### [EXERCISE]
According to the post on debugging the FLINK-36808 issue, which project provides the Volcano optimizer?

** Begin READING PASSAGE **

[DRAFT] Debugging FLINK-36808 Issue
Recently I picked up the FLINK-36808 bug in the Apache Flink project. The solution to bug covers topics such as SQL LookupJoin, Flink SQL Planner, and Volcano optimizer (which is provided by the Apache Calcite project).
In this post I describe my experience debugging the issue and the lessons learned along the way. You can already find the pull request with the fix here PR #26514.
The issue was internally reported by my colleague Jun Qin and initial investigations were done by my teammate Qingsheng Ren. Let us start by first trying to understand the issue.
As mentioned in the ticket, given the union query of two lookup joins on the dimension tables, we get wrong results.
-- Data of table `stream`:
-- (1, Alice)
-- (2, Bob)
CREATE TEMPORARY TABLE `stream` (
`id` BIGINT,
`name` STRING,
`txn_time` as proctime(),
PRIMARY KEY (`id`) NOT ENFORCED
) WITH (
'connector' = 'jdbc',
'url' = 'jdbc:postgresql://localhost:5432/postgres',
'table-name' = 'stream',
'username' = 'postgres',
'password' = 'postgres'
);
-- Data of table `dim`:
-- (1, OK)
-- (2, OK)
CREATE TEMPORARY TABLE `dim` (
`id` BIGINT,
`status` STRING,
PRIMARY KEY (`id`) NOT ENFORCED
) WITH (
'connector' = 'jdbc',
'url' = 'jdbc:postgresql://localhost:5432/postgres',
'table-name' = 'dim',
'username' = 'postgres',
'password' = 'postgres'
);
-- Lookup join two tables twice with different filter, and union them together
SELECT
s.id,
s.name,
s.txn_time,
d.status
FROM `stream` AS `s` INNER JOIN `dim` FOR SYSTEM_TIME AS OF `s`.`txn_time` AS `d`
ON
`s`.`id` = `d`.`id`
WHERE
`d`.`status` = 'OK'
UNION ALL
SELECT
s.id,
s.name,
s.txn_time,
d.status
FROM `stream` AS `s` INNER JOIN `dim` FOR SYSTEM_TIME AS OF `s`.`txn_time` AS `d`
ON
`s`.`id` = `d`.`id`
WHERE
`d`.`status` = 'NOT_EXISTS';
We expect to get the following results:
1, Alice 2024-11-27 11:52:19.332, OK
2, Bob 2024-11-27 11:52:19.332, OK
However, the actual results we got were:
1, Alice, 2024-11-27 11:52:19.332, OK
2, Bob, 2024-11-27 11:52:19.332, OK
1, Alice, 2024-11-27 11:52:19.333, NOT_EXISTS
2, Bob, 2024-11-27 11:52:19.333, NOT_EXISTS
This is obviously wrong, since there are no statuses with value NOT_EXISTS in the dimension dim table.
And SQL plans reported on the ticket seem correct.

** End READING PASSAGE **
** Begin DATASET EXTRACT **

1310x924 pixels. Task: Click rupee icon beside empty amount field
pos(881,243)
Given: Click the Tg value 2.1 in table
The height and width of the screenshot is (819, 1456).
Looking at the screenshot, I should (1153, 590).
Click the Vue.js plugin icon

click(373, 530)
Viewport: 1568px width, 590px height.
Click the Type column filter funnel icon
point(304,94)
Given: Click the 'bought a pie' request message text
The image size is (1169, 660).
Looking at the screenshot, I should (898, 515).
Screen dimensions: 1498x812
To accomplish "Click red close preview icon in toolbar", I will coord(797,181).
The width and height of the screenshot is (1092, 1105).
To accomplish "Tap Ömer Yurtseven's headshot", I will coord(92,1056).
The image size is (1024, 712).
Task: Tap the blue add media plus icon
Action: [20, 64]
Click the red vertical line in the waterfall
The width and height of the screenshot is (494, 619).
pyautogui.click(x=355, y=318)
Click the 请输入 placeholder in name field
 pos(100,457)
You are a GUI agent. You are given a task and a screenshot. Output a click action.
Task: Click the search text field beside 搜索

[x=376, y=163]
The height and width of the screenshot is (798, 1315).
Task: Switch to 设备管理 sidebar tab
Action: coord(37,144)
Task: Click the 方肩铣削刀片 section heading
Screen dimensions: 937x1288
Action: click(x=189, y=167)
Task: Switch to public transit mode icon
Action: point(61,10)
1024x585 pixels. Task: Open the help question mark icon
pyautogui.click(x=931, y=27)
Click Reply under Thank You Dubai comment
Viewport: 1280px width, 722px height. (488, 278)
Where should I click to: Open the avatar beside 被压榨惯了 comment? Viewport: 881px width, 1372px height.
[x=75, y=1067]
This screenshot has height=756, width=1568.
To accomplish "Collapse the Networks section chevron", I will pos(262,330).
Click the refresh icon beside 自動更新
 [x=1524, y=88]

** End DATASET EXTRACT **

### [EXERCISE OUTPUT]
The Apache Calcite project.